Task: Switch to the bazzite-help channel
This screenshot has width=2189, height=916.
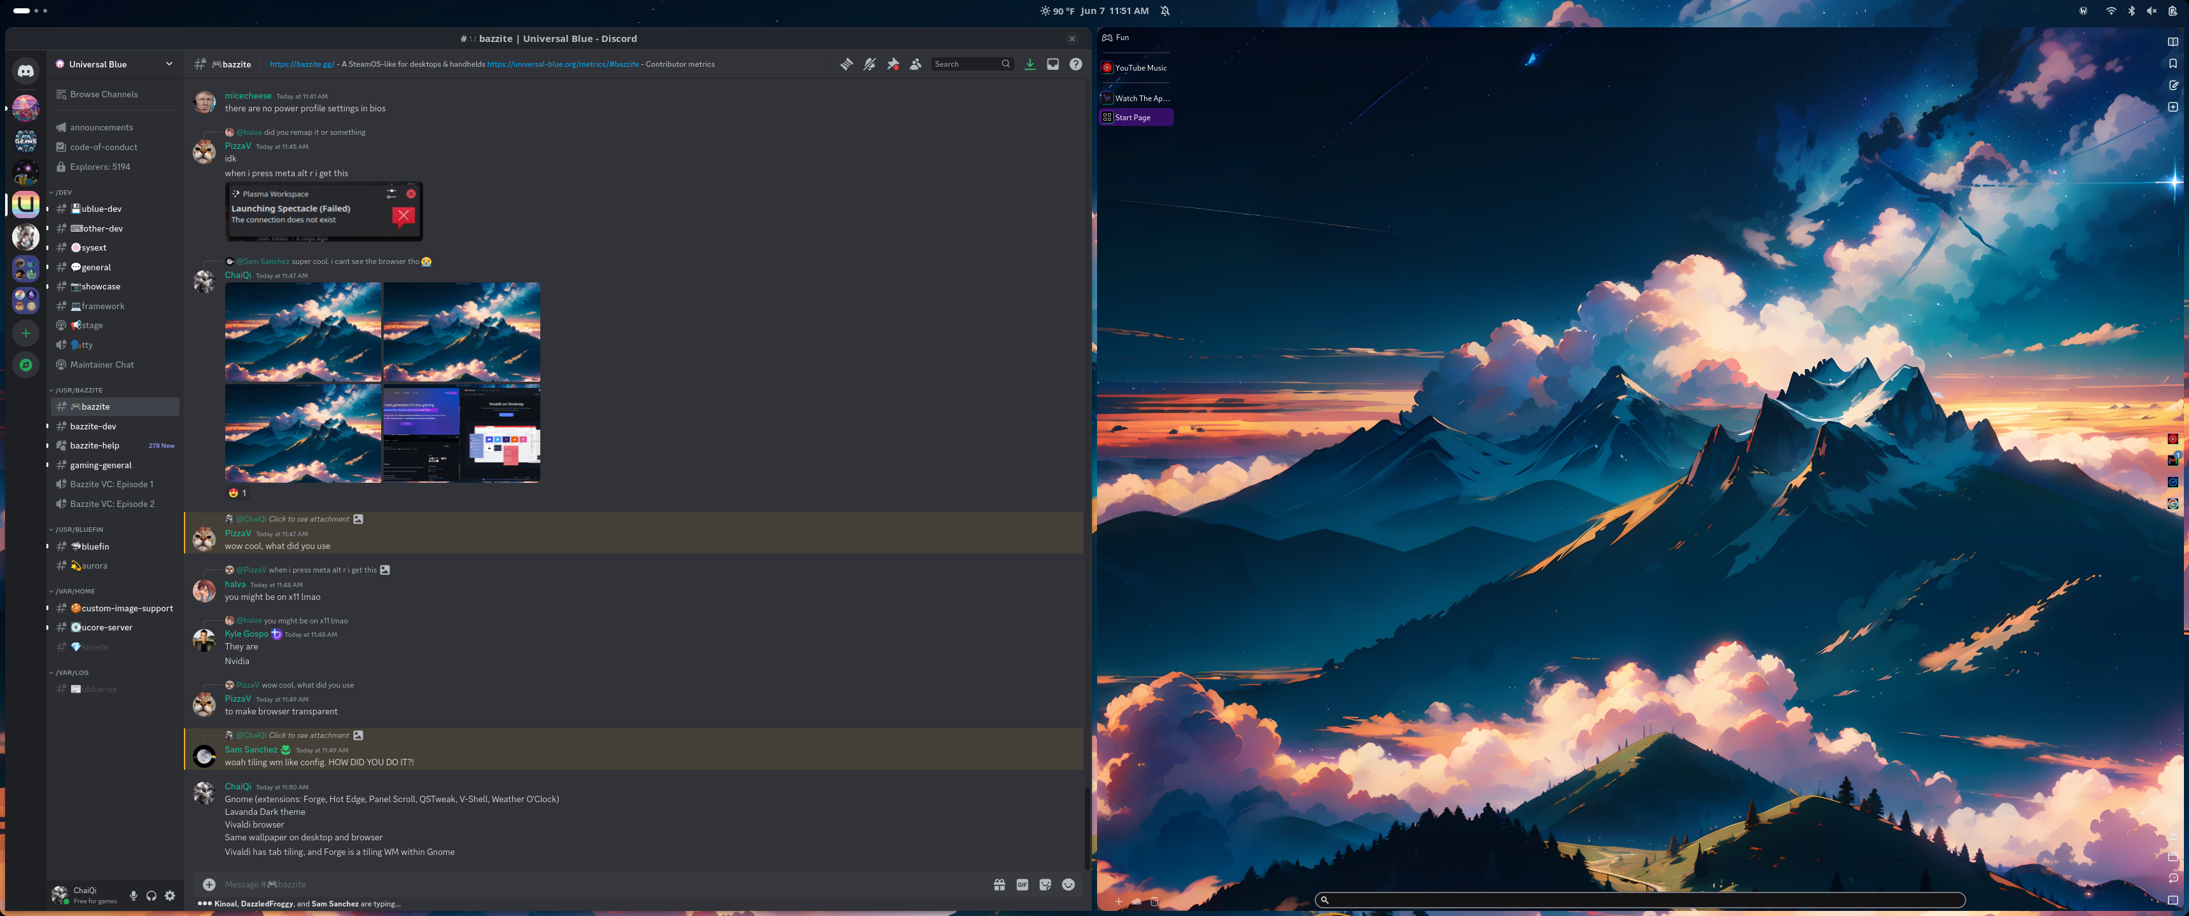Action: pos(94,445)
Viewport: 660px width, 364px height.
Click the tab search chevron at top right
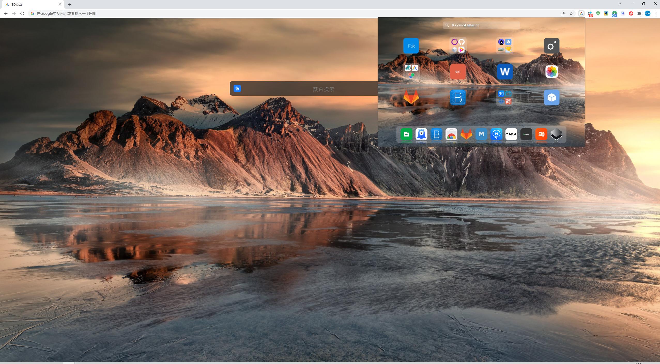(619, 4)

┄┄┄┄┄┄

◆ What you will do: Repeat every entry above exactly; images stay out of the copy.

◆ Result of the task:
Task: Switch to the bazzite-help channel
This screenshot has width=2189, height=916.
Action: pos(94,445)
Viewport: 660px width, 364px height.
Click the tab search chevron at top right
(619, 4)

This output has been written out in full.